It can be a story of two men who have achieved within their own particular spheres negotiating how they interact with each other. Two men who have separate lives of their own who nevertheless decide to meet in the middle. Two men whose baggage doesn’t necessarily match, but they decide, regardless, to try.

The combination of Mycroft Holmes and Gregory Lestrade is so much more than the sum of its parts.

I admit, I didn’t get it at first. I read books, I wrote my own original pairings, I read and wrote Sherlock/John. My dance card was full up, I thought. I knew Mycroft/Lestrade existed, of course, but I just didn’t bother to get involved. Greg has silvering hair, and Mycroft carries an umbrella, and what else can there be between them? What more did I really need to know?

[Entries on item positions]
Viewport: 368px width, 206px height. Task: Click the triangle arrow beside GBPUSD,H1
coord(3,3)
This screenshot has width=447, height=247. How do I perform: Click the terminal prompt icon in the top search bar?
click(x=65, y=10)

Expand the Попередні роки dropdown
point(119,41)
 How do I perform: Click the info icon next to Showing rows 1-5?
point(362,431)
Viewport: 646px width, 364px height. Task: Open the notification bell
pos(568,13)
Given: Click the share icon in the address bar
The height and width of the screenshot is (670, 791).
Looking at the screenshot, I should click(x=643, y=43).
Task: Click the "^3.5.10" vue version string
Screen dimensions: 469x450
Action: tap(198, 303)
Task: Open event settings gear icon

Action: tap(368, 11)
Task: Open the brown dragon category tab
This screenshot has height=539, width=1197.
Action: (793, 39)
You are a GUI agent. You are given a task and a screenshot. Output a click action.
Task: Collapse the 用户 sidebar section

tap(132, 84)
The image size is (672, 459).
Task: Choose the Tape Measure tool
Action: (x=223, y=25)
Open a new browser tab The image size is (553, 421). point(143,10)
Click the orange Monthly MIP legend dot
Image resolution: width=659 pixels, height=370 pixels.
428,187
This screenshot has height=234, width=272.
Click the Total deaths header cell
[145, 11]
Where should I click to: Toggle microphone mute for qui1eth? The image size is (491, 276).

---

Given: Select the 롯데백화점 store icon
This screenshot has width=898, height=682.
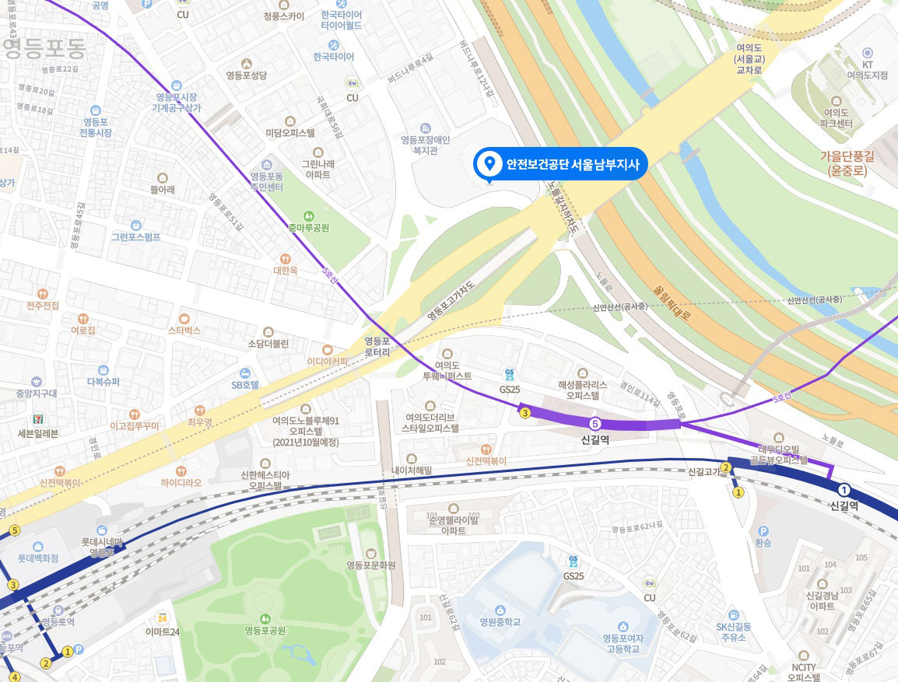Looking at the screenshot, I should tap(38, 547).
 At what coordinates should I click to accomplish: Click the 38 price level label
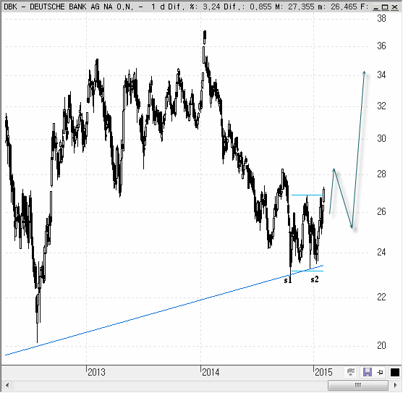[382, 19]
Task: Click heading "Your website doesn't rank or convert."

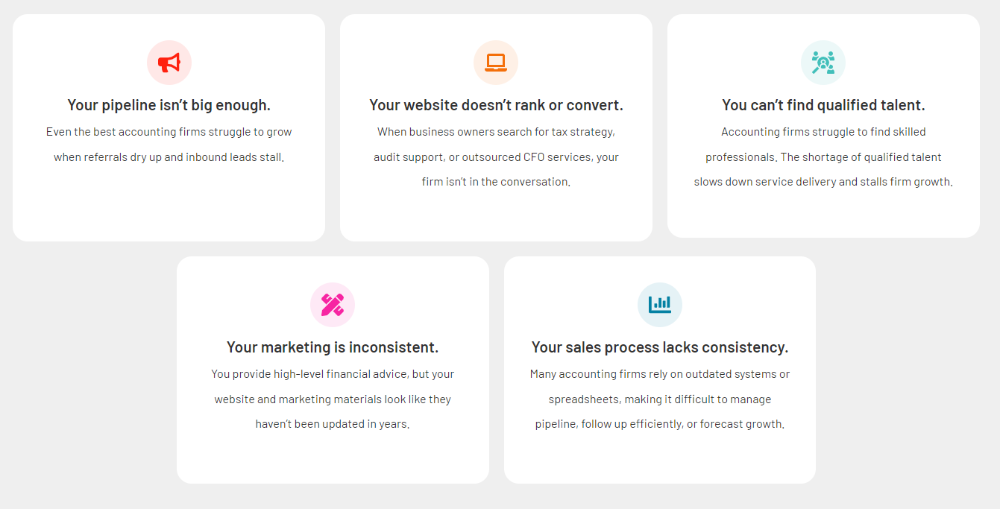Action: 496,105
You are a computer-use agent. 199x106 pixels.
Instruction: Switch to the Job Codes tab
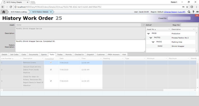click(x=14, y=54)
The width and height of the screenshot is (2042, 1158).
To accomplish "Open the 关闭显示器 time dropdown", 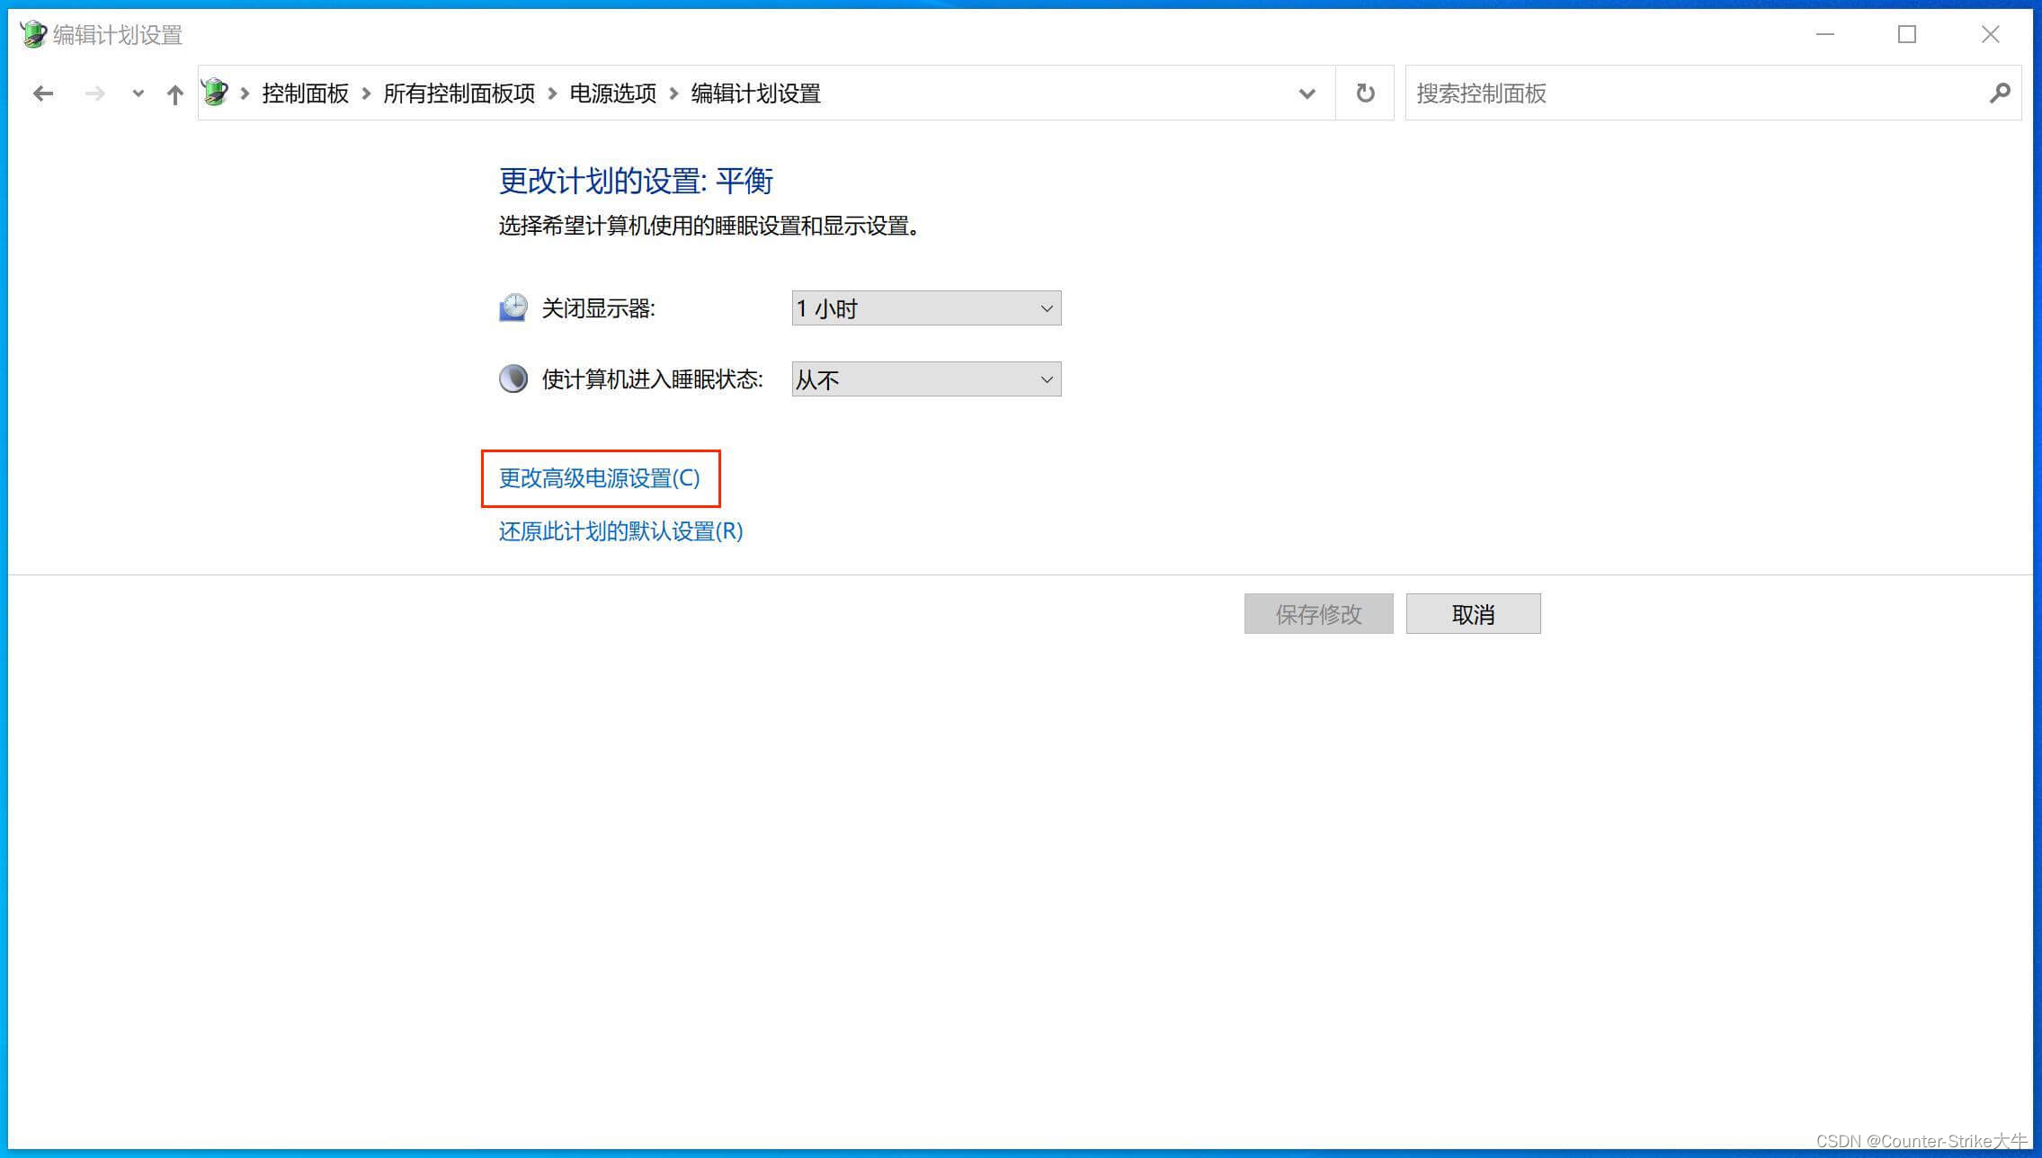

### TASKS TO COMPLETE
1 - In the passage about the Mycroft Holmes and Gregory Lestrade pairing, which pairing does the writer say they read and wrote besides their own original ones?
2 - Continue the passage about the Mycroft Holmes and Gregory Lestrade pairing from where it stops.

### ANSWERS TO THE EXERCISE
1 - Sherlock/John.

2 -
But then for some forgotten reason I read one of their stories, and all that changed. I read a story, and I finally understood that there was a there, there. I read a story, and all my barriers crumbled away into nothing the first time Greg made Mycroft smile. I fell in love.

If you’ve read good Mycroft/Lestrade and it’s not been your cup of tea, that’s one thing. I can understand that. But if you haven’t even tried any, if you’ve rejected them on spec, I just really wish I could convince you to give them a try.

I wonder if you wouldn’t fall just a bit in love, too.